- **Requirement 1**:
Can you update the July 6, 1990 letter by writing it out again starting at "A thoroughly discombobulated" and ending at "back to work.", with "salt mine" changed to "coal mine"?
- **Requirement 2**:
How would the July 6, 1990 letter go on from its last line? Continue it from there.

Love, As Always, Pete

The Weekly Letters, by A. Pedersen Wood

July 6, 1990

Dear Everyone:

A thoroughly discombobulated week, here.  (It will be interesting when I get to the end and run “Spell check” to see what the computer thinks of that word.  When you type in “Wilke”, it comes back and suggests you really mean “wile”, which is entirely possible.) 

I had Monday off (vacation day); at work Tuesday; off Wednesday (Holiday – Happy Birthday, Mom!); back in the salt mine Thursday and Friday.  Just about the time you figure out where you are, it’s time to leave again.  Just about the time you start to relax, it’s time to go back to work. 

I was actually supposed to be on vacation/holiday until Thursday, but I took one day from this week and tacked it onto last week so that “Jeannie” and I could go to the Star Trek Convention in Los Angeles, where we had a very good time, indeed.  Because so many people attending the con were from out of town, out of state, out of the country (one young woman came from Germany and presented Dr. McCoy with a piece of the Berlin Wall), the people who arranged the con provided entertainment for Saturday night.

- **Exercise data**:

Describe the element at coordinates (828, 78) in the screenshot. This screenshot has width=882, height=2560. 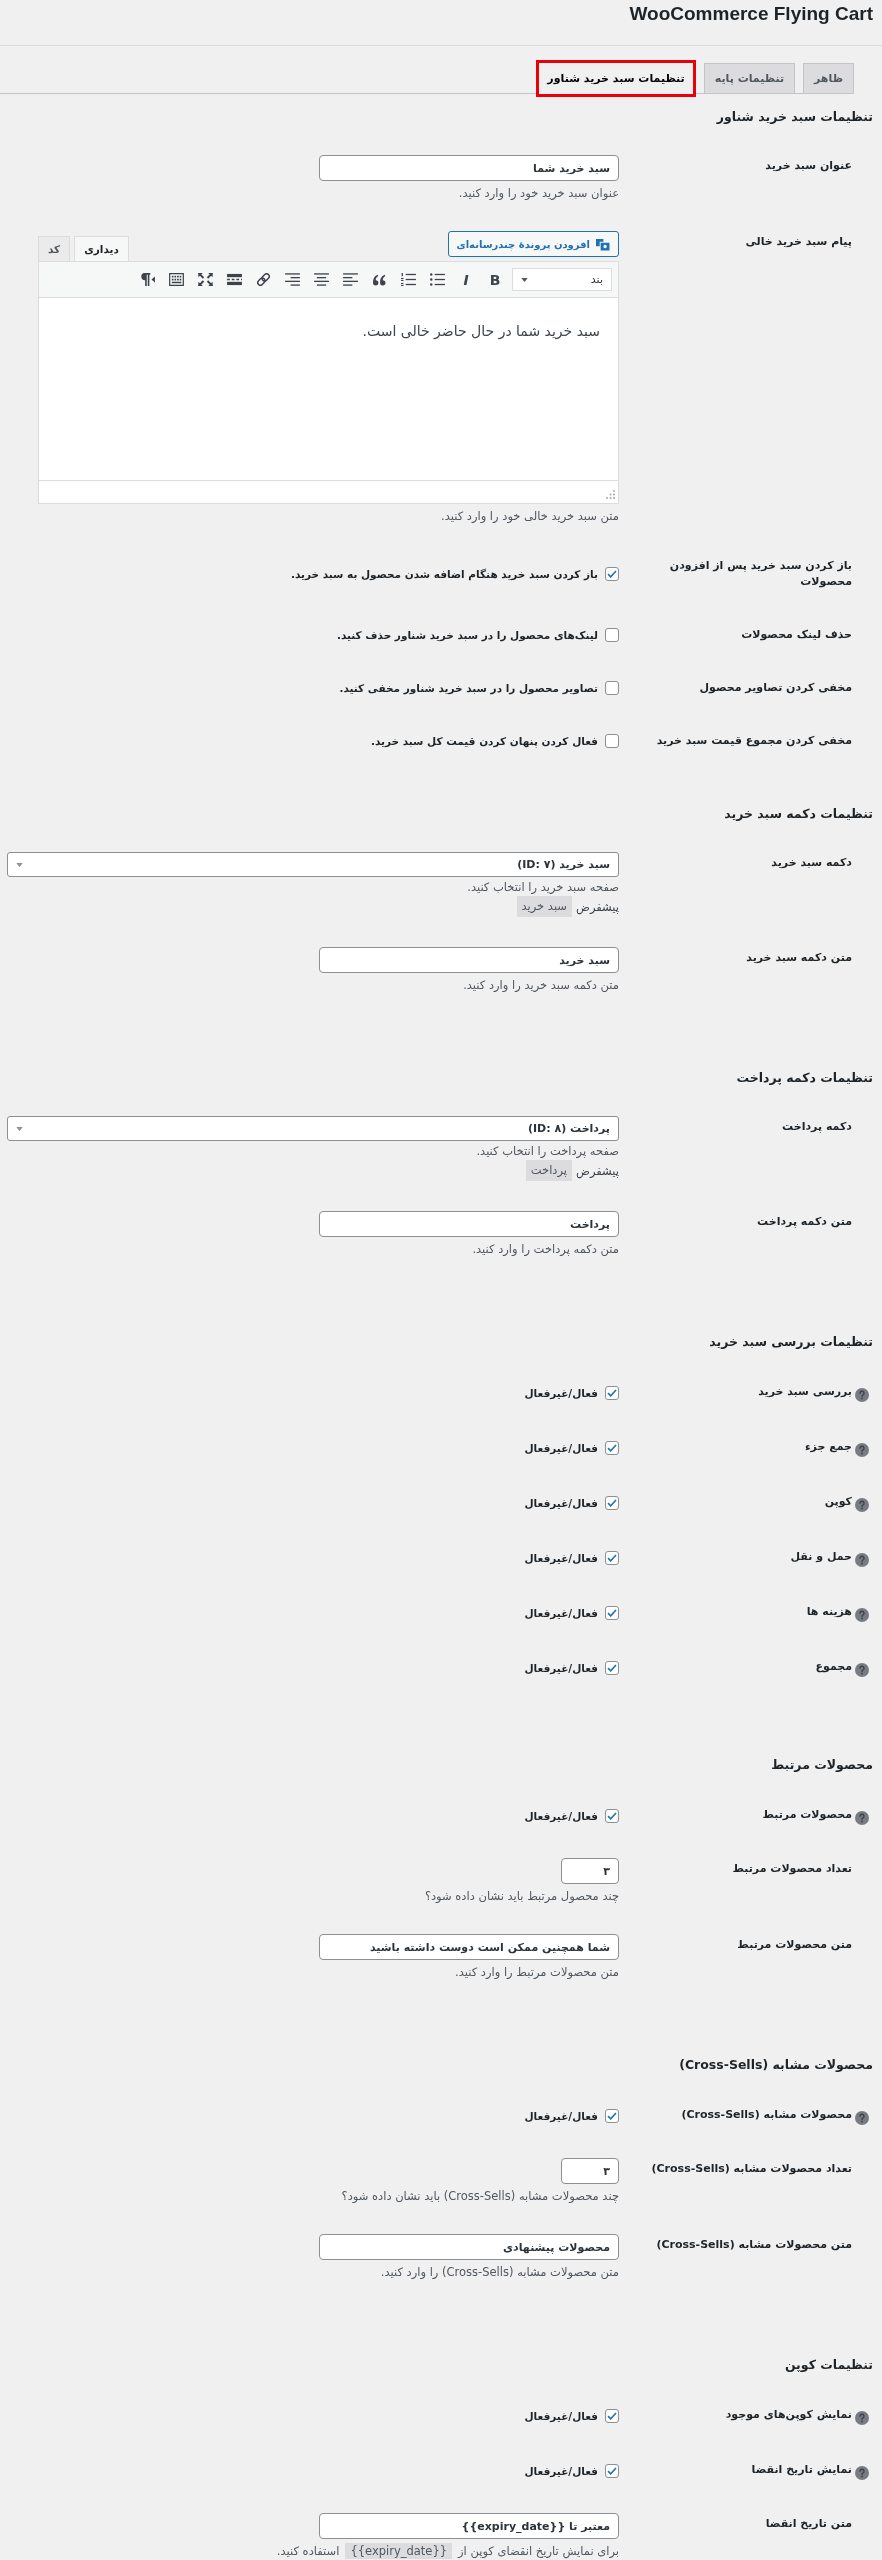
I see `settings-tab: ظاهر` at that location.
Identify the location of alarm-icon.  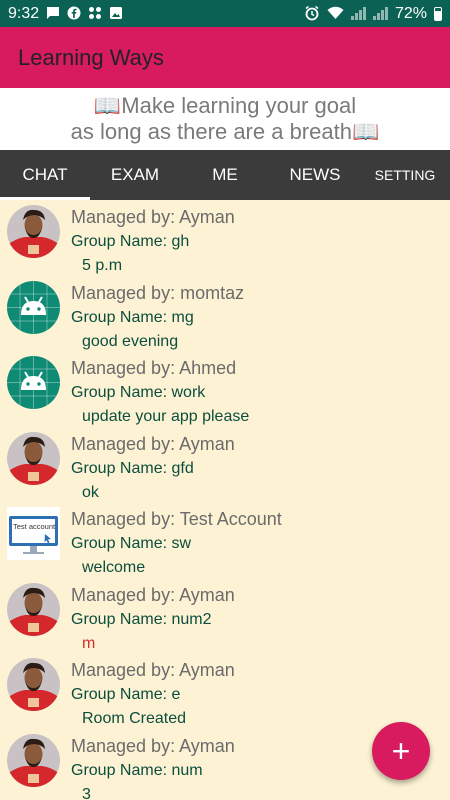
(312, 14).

- **Answer section 1**:
A thoroughly discombobulated week, here.  (It will be interesting when I get to the end and run “Spell check” to see what the computer thinks of that word.  When you type in “Wilke”, it comes back and suggests you really mean “wile”, which is entirely possible.) 

I had Monday off (vacation day); at work Tuesday; off Wednesday (Holiday – Happy Birthday, Mom!); back in the coal mine Thursday and Friday.  Just about the time you figure out where you are, it’s time to leave again.  Just about the time you start to relax, it’s time to go back to work.

- **Answer section 2**:
This consisted, in part, of Kevin Pollack, a professional stand up comic.  He’s really very good, as evidenced by his repeat appearances on The Tonight Show.  He tailored his routine a little bit for the Trekkers, doing impersonations:  William Shatner overplaying Captain Kirk; Robin Williams as Ensign Chekov; Christopher Lloyd as Spock; Dudley Moore as a very drunk Scotty (why does everyone think Dudley Moore is only funny if he’s “drunk”?); and Jack Nicholson as a frightening Dr. McCoy. 

Sunday night, while watching the news, I caught a glimpse of Pollack at a charity benefit, still doing almost the same routine. 

Now I have to go 3 whole weeks before I get any more vacation time.  Life sure is rough.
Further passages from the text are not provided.